Out of focus, to many people in the picture, too small, too distorted, pixilated, photo with a baby, photo of only a dog, too funky, photo looks like a mug shot….these are the common photos people upload to try and make an impression on someone enough to get the other person to start a conversation. Then they are surprised that online dating doesn’t work for them!
Everyone has heard the stories or even knows somebody that got the relationship they were looking for with online dating. However, they forget to ask what those people did differently to make it work for them.
Most people only stay with an online dating site for 3 months before they leave it for good. Yet within a few weeks they usually pick another online dating site, usually a free site, and start all over, thinking that it was the sites fault that they did not get a lot of dates.

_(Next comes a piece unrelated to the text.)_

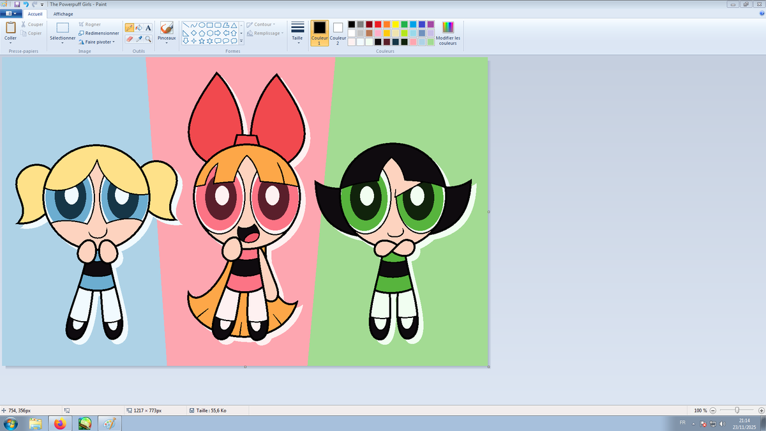
Task: Select the Pencil tool
Action: pyautogui.click(x=130, y=27)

They load the same profile photos, if they have them, and copy the same profile to the new site and sit back and wait. Then they are surprised that they get the same results.
Here’s some advice, Try something different. Take some time with your profile and make the best “first impression” that you can. Write some thing “real” and take a little time to find a photo of you, just you, that you like.
Your dating sites is not going to help you with the dating fundamentals, no matter if you pay them every month or it’s a free site. With a little care and attention to the dating fundamentals you will enjoy the most dating success possible.